Inoltre non poteva rimanere indifferente al fascino che Louis continuava ad
avere, che quasi sembrava essersi intensificato negli ultimi mesi. La verità
era che Jack non era riuscito a dimenticarsi di lui e il fatto che Louis si
fosse fermato per salutarlo e per scambiare almeno i convenevoli, lo illuse che
potesse esserci ancora una possibilità per loro.
«Io
sto bene, ti ringrazio» rispose Louis. Fece scorrere gli occhi su Jack, dallo
sguardo grigio-azzurro al completo nero con camicia bianca. «Ti trovo in gran
forma.»
Jack
sorrise. «Sì? Beh, me la sto passando piuttosto bene nell’ultimo periodo»
disse, portando una mano fra i capelli scuri, che si spettinarono con quel
gesto.
Nessuno
dei due disse nulla e fu nuovamente Jack a riprendere parola: «Sono venuto qui
per verificare di essere in regola con i permessi per il night club.»
Louis
ne fu sorpreso. «Night club? Quello di cui mi avevi parlato?»
«Sì,
esattamente. Sabato sera inauguriamo. Sono piuttosto eccitato all’idea.»
L’uomo
si mosse appena, nervoso. «Capisco» cominciò. «Beh, allora buona fortuna per il
tuo futuro.»
Jack
sorrise, senza aggiungere altro. Louis gli fece un cenno e riprese a camminare,
ma prima che si allontanasse troppo Jack lo fermò.
Il
ragazzo aveva seguito l’impulso, impedendo al suo autocontrollo di bloccarlo.
Si era detto che non poteva esserci niente di male a cercare di ricucire un
altro legame spezzato. Magari, come nel caso di Riley, tutto si sarebbe potuto
sistemare.

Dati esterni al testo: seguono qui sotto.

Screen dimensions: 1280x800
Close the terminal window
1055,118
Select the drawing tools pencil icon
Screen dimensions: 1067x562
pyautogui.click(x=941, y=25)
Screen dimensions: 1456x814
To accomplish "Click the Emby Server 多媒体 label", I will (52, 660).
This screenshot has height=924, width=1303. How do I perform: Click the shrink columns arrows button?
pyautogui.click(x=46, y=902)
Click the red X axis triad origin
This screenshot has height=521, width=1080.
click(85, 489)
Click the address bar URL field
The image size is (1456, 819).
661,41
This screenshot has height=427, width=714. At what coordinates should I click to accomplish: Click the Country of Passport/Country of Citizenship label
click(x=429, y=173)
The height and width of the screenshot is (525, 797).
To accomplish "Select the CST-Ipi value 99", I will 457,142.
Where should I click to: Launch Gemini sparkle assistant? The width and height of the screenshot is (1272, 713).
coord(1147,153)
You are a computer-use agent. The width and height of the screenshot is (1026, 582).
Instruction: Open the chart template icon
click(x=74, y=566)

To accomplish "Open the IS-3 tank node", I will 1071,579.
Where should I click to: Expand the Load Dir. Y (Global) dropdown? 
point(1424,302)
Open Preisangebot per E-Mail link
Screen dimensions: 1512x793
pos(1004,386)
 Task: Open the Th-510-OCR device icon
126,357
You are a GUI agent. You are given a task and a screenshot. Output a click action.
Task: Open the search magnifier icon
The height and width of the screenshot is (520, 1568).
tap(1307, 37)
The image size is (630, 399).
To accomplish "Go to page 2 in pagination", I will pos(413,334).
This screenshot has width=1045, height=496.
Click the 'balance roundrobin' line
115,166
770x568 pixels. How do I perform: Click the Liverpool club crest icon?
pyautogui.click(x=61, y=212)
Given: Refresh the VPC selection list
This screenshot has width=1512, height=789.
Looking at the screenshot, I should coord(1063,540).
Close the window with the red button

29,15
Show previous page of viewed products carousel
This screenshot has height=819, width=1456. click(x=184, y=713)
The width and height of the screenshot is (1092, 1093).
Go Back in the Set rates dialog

Raggiunse Louis che ormai era avanti di alcuni metri rispetto a lui,
il quale rimase a guardarlo con un’espressione indecifrabile in volto.
«Senti,
stavo pensando…»
Jack
cercò di trovare le parole migliori, decidendo alla fine di non girare troppo
attorno al succo della situazione: «Ti andrebbe di venire all’inaugurazione?
Posso farti avere un invito per la serata.»
Louis
parve preso notevolmente alla sprovvista da una simile proposta. Sollevò le
sopracciglia, incredulo, rimanendo a fissare Jack per quello che, al ragazzo,
parve un tempo lunghissimo.
«Sabato
sera?» chiese conferma.
«Sì.
Se ne hai voglia, mi farebbe piacere che venissi.»
Era
tentato di aggiungere “In onore dei vecchi tempi” ma preferì fermarsi prima.
Louis continuava a guardarlo, infine il suo viso si distese e le labbra gli si
incurvarono in un sorriso, che però non si propagò fino agli occhi celesti.
«Potrebbe
essere interessante» fu la risposta.
Jack
sorrise, felice. Annuì ripetutamente con la testa e disse: «Bene. Allora faccio
tenere da parte un invito per te.»
Mimò
in aria il gesto di prendere appunti: «Me lo segno.»
Fece
l’occhiolino a Louis, che questa volta sorrise veramente. Dopodiché l’uomo
indicò verso la fine del corridoio: «Io, scusami, ma devo proprio andare»
disse.
«Ah,
sì, certo. Allora ci vediamo sabato» lo salutò Jack.
L’uomo
confermò con un gesto vago e una strana smorfia, ma Jack parve non notare nulla
di tutto ciò. Rivedere Louis gli aveva fatto provare emozioni contrastanti:
dolore, felicità, sorpresa e preoccupazione. Alla fine, però, le sensazioni
positive avevano prevalso, lo aveva capito dall’impulso di impedire all’uomo di
andarsene senza la certezza di poterlo rivedere. Jack stava così bene, in quel
preciso frangente della propria vita, che era fin troppo convinto che ogni cosa
sarebbe andata – e rimasta – al giusto posto.